_Task requirements_:
Return each line of the records below in which the string "agent" turns up.

_Supplied records_:

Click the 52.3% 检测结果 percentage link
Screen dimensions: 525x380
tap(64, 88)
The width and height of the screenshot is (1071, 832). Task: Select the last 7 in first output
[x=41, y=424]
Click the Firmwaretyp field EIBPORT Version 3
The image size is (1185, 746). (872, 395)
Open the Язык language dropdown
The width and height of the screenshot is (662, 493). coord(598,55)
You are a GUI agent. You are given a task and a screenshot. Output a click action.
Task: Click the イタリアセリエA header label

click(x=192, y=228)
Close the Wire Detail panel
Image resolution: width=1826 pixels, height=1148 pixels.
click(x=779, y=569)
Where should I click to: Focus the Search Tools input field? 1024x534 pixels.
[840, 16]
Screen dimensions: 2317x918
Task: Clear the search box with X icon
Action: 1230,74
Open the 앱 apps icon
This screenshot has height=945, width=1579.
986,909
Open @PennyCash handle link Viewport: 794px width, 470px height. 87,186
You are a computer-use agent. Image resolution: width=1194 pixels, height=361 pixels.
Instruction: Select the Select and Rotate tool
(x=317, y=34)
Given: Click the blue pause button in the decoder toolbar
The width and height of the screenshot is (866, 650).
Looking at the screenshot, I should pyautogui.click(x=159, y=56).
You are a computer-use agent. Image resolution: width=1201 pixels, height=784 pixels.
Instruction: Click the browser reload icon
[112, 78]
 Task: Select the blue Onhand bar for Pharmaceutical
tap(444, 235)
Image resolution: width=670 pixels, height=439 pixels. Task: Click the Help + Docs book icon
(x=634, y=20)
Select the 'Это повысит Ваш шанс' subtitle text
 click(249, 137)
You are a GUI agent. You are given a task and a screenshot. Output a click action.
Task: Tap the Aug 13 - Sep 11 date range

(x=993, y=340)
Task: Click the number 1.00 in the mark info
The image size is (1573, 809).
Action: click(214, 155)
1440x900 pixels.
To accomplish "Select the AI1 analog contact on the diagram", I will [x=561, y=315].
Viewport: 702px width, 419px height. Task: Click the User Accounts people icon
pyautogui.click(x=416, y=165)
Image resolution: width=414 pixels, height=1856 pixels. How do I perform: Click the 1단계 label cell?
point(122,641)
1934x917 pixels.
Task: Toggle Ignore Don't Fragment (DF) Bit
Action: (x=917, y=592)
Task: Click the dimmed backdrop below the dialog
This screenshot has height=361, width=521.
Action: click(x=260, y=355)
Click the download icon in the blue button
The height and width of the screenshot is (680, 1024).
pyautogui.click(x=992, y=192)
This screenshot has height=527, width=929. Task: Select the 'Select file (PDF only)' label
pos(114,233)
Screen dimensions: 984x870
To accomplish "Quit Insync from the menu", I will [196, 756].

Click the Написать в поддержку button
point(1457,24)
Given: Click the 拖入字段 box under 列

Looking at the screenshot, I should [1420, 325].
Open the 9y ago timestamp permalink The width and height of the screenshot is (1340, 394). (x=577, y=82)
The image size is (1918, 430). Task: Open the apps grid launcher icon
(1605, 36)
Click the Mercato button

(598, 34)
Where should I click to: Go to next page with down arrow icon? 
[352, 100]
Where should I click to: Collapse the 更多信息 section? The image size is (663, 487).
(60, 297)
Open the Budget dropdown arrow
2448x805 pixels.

_Output for this exercise_:
You are a GUI agent. You are given a task and a screenshot. Output a click action.
You are a computer-use agent. Image resolution: width=1194 pixels, height=361 pixels.
You are a computer-use agent. Image resolution: width=1201 pixels, height=784 pixels.
You are a GUI agent. You are given a task and a screenshot. Output a click action.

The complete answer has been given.